After his doctoral studies, Gilbert was supposed to return to Congo. But he had to wait for his Candidate of Sciences diploma, which he received in April 1996 in Kyiv.

“I returned to Crimea – with suitcases ready – but then war broke out in Congo. One of the foreign students told me. I didn’t believe it at first – I thought he misunderstood. But he said Brazzaville was mentioned in the news on TV. I immediately went to the central post office in Simferopol – there were no mobile phones or internet – and called my brother. He told me: ‘Something’s happening here, it’s not good. Better to stay where you are for now.’

June, July… summer was ending. I thought: maybe I should go study something else again? I asked my former thesis supervisor, Yuri Nikolayevich Novikov (God rest him). He said: ‘How old are you? Do you plan to be a student forever? Time to start earning money!’ I also spoke with another of my ‘academic fathers’, Professor Felix Vladimirovich Zinoviev, then Head of the Department of Agricultural Economics and Management. He also said: ‘Life is moving on – maybe it’s time to start working?’

I went home to talk to my wife. We had everything packed, ready to leave as soon as things stabilised in Congo.”

His wife, Valentina, is originally from Luhansk region. She is of Cossack descent. They met in Crimea and married in 1993, after he graduated from the agricultural institute. However, as Gilbert admits, if someone had told him back then that he would settle in Crimea, he wouldn’t have believed it.

“So back in 1998, did your wife also tell you it was time to find work?” I ask.

“It was a difficult, painful decision,” Gilbert recalls. “We had already travelled to my home country more than once, and she had a good impression of it. But then, as people say, a dark period began in my life. First, my father passed away. I still remember when we received the telegram: “Father is ill.” I immediately sent back: “What’s the diagnosis?” There are 12 of us in the family, I’m the seventh, and no one responded. I realised something bad had happened. I went to the rector, Mikhail Mikhailovich Melnikov, and told him I needed to go to Congo – my wife would stay, as we were living in the institute’s hostel.
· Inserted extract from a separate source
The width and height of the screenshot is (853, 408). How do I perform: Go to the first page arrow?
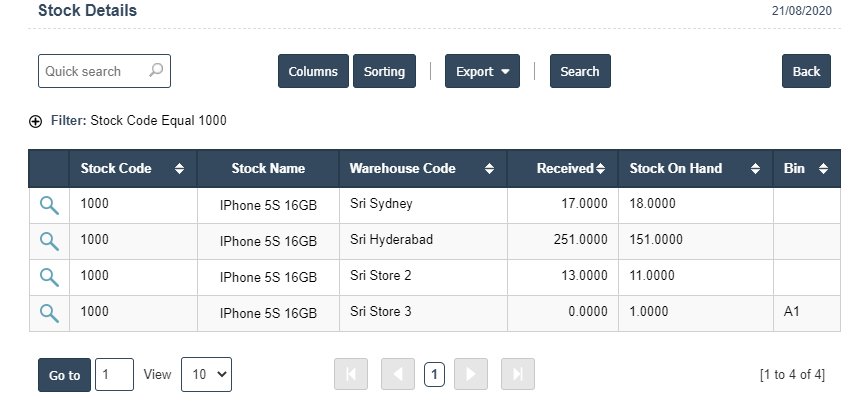point(351,375)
I still remember the moment I walked into our family yard, usually filled with noise – my mother was sitting at the doorway, and it was dreadfully quiet. All my brothers and sisters had already moved away. I knew at once – my father was gone. A few days later, my brothers came from Brazzaville. I stayed for a while and then returned to Crimea. That was the last time I saw my mother,” he says, wiping away a tear. “In 1998, my sister called from France and said our mother had passed away. Even so, the next year I went back to Congo – I was drawn there. But when I entered our home, it was empty. And after one of my brothers – the one who had stayed in the family house – died, I realised I no longer had a home there.”

In 1996, Mabiala Gilbert got a job as an associate professor at the Department of Management at the Taurida Institute of Entrepreneurship and Law, the first private university in Simferopol. At that time, due to existing laws, foreign nationals couldn’t be hired by the agricultural institute where he studied.

Interestingly, several of his relatives also received higher education in the Soviet Union.

“My older brother graduated from the Moscow Institute of Geodesy and Cartography in 1985 and went back to work in Congo. A cousin – also an economist – studied at the Kyiv Economic University and returned home in 1992. My younger brother’s wife studied in Donetsk. One nephew graduated from the Luhansk Engineering Institute and returned to Congo, while another is still studying there. The education here is excellent. So I have very strong, long-standing ties with the USSR and Russia,” Gilbert explains.

Today, he often receives calls from compatriots in Congo seeking advice on studying in Russia and Crimea.

“Especially now, when Russia is actively developing cooperation with African countries,” says Gilbert. “In Congo, for example, we also hold the Immortal Regiment March on 9 May. Many such important events are organised at the highest level by the Russian Cultural Centre at the embassy. There’s even a choir there that sings the Russian national anthem so powerfully it gives you goosebumps. My compatriots and I regularly inform university administration here that there are young people keen to study in Russia. In fact, there are currently Congolese students studying at the Vernadsky CFU’s Taurida Academy and Medical Institute, and several are pursuing engineering in Sevastopol. Since I now work at the Department of Economics of Vernadsky CFU’s Institute of Economics and Management, as well as at the Department of Public Health and Healthcare Management of Vernadsky CFU’s Medical Institute, my colleagues and I have spent the past few years working on research topics related not only to the Russian healthcare system but also to global health. Over the past four years, we’ve written several textbooks and monographs in English, which are used in teaching international students studying in Crimea and throughout Russia.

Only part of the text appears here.